SHOCK! Fox immediately lies about Senate rules reform #p2

from http://www.congressmatters.com/storyonly/2011/1/6/101316/2856

To no one's surprise, Fox News comes right out of the gate lying about Senate rules reform efforts. Check out this headline:

A Dem Win on Filibuster Rules Could Mean Defeat on Eliminating Secret Holds

Now, I could quote you the entire article right here, but it wouldn't do you any good if you were trying to find actual support in it for that headline. Nowhere -- and I mean nowhere -- in the piece does anyone actually say why a Dem win on filibuster rules could mean defeat on eliminating secret holds.

And the reason it doesn't say that anywhere is that the claim is both made up and as far from true as can possibly be.

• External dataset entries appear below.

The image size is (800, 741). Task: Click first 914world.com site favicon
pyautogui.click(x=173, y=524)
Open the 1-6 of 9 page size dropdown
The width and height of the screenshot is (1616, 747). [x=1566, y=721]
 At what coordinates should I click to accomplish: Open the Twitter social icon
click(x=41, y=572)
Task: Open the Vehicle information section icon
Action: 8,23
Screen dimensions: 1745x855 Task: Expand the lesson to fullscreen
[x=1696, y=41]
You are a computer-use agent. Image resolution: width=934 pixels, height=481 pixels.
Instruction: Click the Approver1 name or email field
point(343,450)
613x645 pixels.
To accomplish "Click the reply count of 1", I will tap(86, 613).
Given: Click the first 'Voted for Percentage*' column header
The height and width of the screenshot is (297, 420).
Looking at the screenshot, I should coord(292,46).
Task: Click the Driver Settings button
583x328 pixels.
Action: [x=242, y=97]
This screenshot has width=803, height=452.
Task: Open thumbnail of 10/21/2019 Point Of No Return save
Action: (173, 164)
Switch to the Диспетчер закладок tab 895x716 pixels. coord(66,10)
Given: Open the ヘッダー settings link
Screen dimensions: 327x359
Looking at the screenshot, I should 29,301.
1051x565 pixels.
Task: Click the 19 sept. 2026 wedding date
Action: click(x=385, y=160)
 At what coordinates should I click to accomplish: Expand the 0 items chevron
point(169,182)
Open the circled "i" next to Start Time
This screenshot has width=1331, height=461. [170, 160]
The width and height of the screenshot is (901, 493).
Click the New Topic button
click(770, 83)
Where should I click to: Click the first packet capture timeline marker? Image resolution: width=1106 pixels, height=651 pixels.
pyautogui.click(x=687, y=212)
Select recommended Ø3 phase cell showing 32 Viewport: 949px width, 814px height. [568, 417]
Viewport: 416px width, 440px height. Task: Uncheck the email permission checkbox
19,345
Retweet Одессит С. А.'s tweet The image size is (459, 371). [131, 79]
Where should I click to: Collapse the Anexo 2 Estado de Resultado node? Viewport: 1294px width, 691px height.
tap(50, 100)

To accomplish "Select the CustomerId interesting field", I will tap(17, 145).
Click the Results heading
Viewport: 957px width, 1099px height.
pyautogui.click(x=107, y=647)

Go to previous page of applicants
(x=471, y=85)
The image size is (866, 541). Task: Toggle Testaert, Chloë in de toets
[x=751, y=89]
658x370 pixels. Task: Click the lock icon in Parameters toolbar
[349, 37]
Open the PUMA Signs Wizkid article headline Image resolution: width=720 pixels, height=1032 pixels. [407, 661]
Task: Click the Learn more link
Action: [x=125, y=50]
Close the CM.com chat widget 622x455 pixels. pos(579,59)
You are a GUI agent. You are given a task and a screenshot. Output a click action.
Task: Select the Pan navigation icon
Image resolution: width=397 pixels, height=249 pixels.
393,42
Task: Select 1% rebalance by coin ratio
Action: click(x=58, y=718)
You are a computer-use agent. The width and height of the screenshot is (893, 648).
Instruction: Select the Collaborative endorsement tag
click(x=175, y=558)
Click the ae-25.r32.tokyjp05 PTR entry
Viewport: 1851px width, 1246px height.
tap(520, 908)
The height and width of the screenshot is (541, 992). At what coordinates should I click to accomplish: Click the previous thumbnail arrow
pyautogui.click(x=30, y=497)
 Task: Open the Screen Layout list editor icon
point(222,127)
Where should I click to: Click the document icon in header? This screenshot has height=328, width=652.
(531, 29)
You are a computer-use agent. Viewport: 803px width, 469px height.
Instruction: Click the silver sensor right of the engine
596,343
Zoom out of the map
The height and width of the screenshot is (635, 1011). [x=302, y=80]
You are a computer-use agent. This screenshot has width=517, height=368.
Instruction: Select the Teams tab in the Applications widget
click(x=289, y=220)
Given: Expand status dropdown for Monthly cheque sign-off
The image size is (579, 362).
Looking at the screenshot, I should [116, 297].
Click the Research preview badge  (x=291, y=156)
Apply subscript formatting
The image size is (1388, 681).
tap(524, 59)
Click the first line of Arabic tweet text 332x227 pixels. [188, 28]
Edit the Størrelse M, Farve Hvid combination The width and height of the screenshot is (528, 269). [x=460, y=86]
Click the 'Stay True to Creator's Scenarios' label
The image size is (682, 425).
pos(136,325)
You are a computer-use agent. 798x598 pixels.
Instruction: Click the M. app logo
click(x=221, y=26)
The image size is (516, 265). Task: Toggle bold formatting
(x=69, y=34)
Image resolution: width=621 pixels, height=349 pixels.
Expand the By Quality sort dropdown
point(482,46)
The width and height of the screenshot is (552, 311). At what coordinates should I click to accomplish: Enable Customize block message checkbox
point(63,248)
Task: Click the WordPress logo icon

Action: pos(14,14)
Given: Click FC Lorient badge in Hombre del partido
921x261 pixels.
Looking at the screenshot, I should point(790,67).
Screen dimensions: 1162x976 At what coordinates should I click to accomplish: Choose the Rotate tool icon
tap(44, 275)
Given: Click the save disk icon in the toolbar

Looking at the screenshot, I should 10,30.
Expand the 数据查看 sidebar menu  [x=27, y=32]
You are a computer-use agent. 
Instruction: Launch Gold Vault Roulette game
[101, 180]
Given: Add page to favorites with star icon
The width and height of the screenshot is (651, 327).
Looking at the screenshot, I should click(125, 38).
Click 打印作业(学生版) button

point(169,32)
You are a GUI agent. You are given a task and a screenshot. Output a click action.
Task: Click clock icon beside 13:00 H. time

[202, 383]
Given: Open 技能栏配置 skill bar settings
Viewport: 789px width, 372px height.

Holds, secret or otherwise, get their power entirely from the threat of the filibuster:

[

H]olds are essentially just placeholders for a threat to filibuster. Instead of actually filibustering a motion to proceed to start debate on some measure and wasting everybody's time, you politely inform your colleagues that if they were to try to bring that measure up by unanimous consent, you'd object, and if they were to try to get a vote on it, you'd filibuster. Then, everybody decides whether it's important enough to them to waste a few days going through the cloture process. If yes, that's exactly what they do. In no, then the measure is "held," or politely put aside for some later date.

That's all the hold is. So as long as Senators have the power to threaten to waste everyone's time for several days at a stretch -- that is, the power to filibuster -- then the hold remains a viable tool, whether it's secret or not.

So yeah, the Fox headline is just a straight-up lie, designed to give a drive-by impression of the exact opposite of the truth.

That's about how I expect most hyperpartisan Republican reaction to go. They'll insist that the Udall/Harkin/Merkley proposal will somehow both entirely "outlaw" filibuster (which it very pointedly does not), further restrict the minority's right to offer amendments (which it actually goes more than out of its way to guarantee), and that it makes the problem of secret holds worse (even though it actually eliminates even their possibility).

Par for the course at Fox. And yet another slap in the face of informed Americans.